Traditionally, the Bureau of Economic Affairs has neither been deeply concerned about the modus vivendi between State and Commerce nor about the quality of services offered by our posts to the American businessmen seeking or developing markets abroad. It is imperative that your Bureau's interests in these areas be intensified.
1. State and Commerce--The history between these two agencies and the question of who has what responsibilities abroad has undergone a host of bureaucratic permutations. Suffice to say that in the past few years Commerce strongly insisted upon, and we grudgingly agreed to, a separation of the commercial function from the general activities of the economic sections of our posts. The creation of a commercial specialist program included a complex effort to develop officer specialists in commercial activities, to give them status through the use of appropriate diplomatic titles and to ensure that these officers were able to deal directly with the Department of Commerce.

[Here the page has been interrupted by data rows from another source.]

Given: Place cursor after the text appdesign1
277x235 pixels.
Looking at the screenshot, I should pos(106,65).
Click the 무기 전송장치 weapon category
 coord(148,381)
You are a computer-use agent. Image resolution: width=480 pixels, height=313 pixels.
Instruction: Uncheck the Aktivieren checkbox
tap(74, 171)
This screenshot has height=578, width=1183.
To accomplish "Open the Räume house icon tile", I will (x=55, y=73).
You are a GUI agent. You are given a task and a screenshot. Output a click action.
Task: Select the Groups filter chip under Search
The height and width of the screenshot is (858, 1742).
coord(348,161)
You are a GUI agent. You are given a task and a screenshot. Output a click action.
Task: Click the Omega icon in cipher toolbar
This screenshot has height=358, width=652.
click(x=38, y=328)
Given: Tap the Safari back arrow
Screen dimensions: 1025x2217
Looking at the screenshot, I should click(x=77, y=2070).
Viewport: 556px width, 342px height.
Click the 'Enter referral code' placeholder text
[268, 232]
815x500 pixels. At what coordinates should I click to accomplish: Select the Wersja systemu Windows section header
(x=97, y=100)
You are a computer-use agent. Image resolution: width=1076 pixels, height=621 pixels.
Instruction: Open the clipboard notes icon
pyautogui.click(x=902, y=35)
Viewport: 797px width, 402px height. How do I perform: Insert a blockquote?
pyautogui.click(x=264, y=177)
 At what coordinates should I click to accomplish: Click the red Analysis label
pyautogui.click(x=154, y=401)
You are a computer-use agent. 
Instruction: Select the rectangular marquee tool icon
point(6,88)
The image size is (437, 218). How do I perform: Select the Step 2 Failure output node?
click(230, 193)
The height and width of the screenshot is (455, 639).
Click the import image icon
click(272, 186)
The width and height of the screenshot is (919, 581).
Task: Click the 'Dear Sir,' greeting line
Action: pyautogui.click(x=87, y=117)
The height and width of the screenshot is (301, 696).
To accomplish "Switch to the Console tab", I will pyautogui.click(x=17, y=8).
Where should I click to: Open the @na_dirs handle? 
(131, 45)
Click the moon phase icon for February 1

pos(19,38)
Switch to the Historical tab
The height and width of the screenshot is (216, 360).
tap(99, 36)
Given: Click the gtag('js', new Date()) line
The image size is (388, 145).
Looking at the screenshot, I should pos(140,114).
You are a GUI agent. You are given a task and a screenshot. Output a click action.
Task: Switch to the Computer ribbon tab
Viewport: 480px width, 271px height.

It is all summed up in the "Agreement" of November 15, 1961 between State and Commerce.
/2/ Some people felt that this separation of the commercial activity was the first step towards a separate commercial Foreign Service. Indeed, the bureaucracy in Commerce had long pressed for a separate Service./2/Not found.
Therefore, we were somewhat surprised when Commerce reversed its position early this year. The new stance was that commercial and economic work were inextricably related, ergo, Commerce had to have a major interest in the operations of the Economic sections and in the choice of economic officers.
Hodges, of course, departed the scene and Connor probably does not intend to take on this bureaucratic problem until he is firmly in the saddle.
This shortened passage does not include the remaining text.